= Shadows Over Bögenhafen =

Fantasy role-playing game supplement

Shadows Over Bögenhafen is a supplement published by Games Workshop in 1987 as the second installment of The Enemy Within Campaign created for the fantasy role-playing game Warhammer Fantasy Roleplay.

==Description==
Shadows Over Bögenhafen is the second part of The Enemy Within campaign, and starts where the first publication, The Enemy Within, ends. The adventure involves an urban investigation taking place during the Schaffenfest (the fair) in the small town of Bögenhafen, where the characters will have to set out in pursuit of a zoo attraction having escaped into the sewers, and will discover that very strange things are happening in the town.

==Publication history==
The six-part campaign The Enemy Within, designed for the fantasy role-playing game Warhammer Fantasy Roleplay, was published between 1986 and 1989. The second installment, Shadows Over Bögenhafen, was written by Phil Gallagher, Jim Bambra, and Graeme Davis, with cover art and illustrations by Martin McKenna and Ian Miller, and cartography by Charles Elliot. It was released in 1987 as a boxed set containing an 45-page adventure book, a map of the area and a map of a temple.

Games Workshop republished the first three parts of The Enemy Within in 1989 as Warhammer Adventure.

In 1995, Hogshead Publishing acquired the license to Warhammer Fantasy Roleplay and published an updated version as a series of softcover books.

In 2017, Cubicle 7 acquired the license for Warhammer Fantasy Role-Play, and in 2019, began publishing a Director's Cut of the campaign for the fourth edition of the game, including a new edition of Shadows Over Bögenhafen, which was accompanied by a separate companion volume with additional bonus material.

==Reception==
In the July–August 1988 edition of Space Gamer/Fantasy Gamer (Issue No. 82), Richard A. Edwards had high praise for Shadows Over Bögenhafen, commenting that, "The descriptions and encounters of the Schaffenfest (as the fair is called) are first rate and even the minor random encounters can generate hours of play." The only issue Edwards had as "Due to the huge amount of information provided, some of the details are hard to locate easily.

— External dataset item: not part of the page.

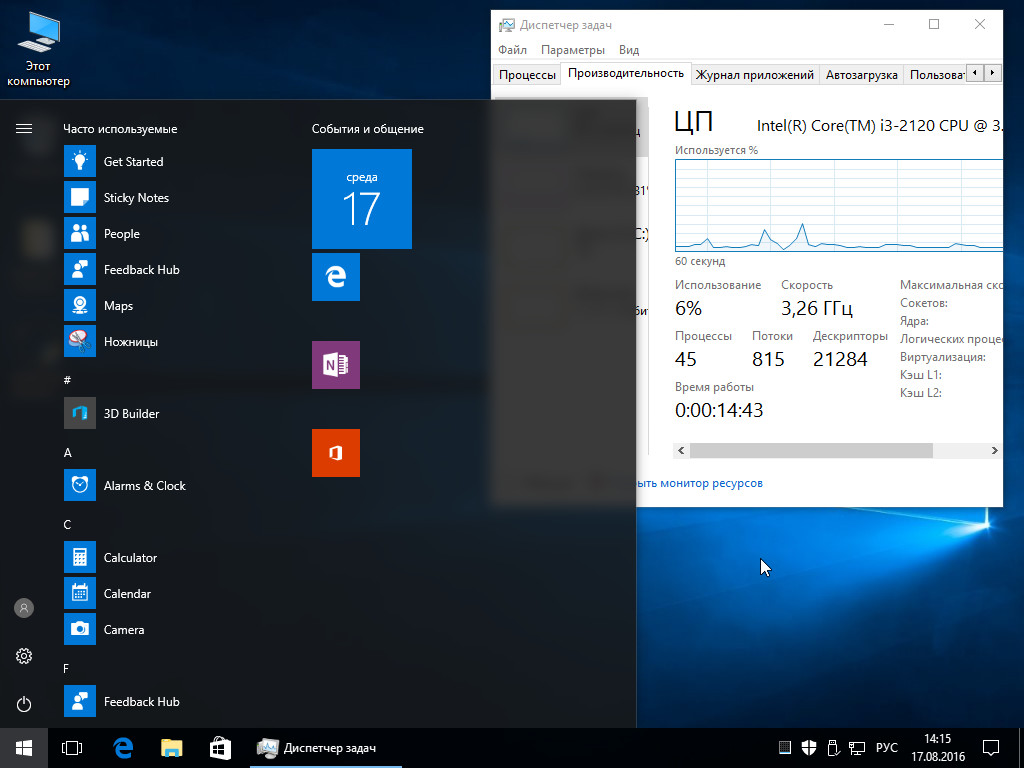The height and width of the screenshot is (768, 1024).
Task: Click the Power icon in Start menu
Action: click(x=24, y=704)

It seems there should be some better way to organize the material, but the effort to organize it is obvious."

In the September 1987 issue of White Dwarf, Phil Gallagher noted the "variety of locations throughout the Reikland, with numerous sub-plots and motivations for the GM to use as prods when necessary." Gallagher concluded that the end of the adventure, "should provide more than a few tense moments for the players, not to mention a shock or two."

In Issue 3 of the Finnish magazine Sininen Lohikäärme, Harri Heinonen thought that this supplement was "A detective adventure at its purest. It contains the ingredients for a truly chilling climax."

In Issue 8 of the British games magazine The Games Machine, John Woods was conflicted by this supplement, commenting that it was "easy to follow, the Empire background апd Bogenhafen descriptions (including a large pull-out map) could be useful for tuning your own adventures as well as this one, but the linearity of plot makes life very difficult for a referee whose players try to tackle problems in unusual ways and come up with angles the designers haven't thought of."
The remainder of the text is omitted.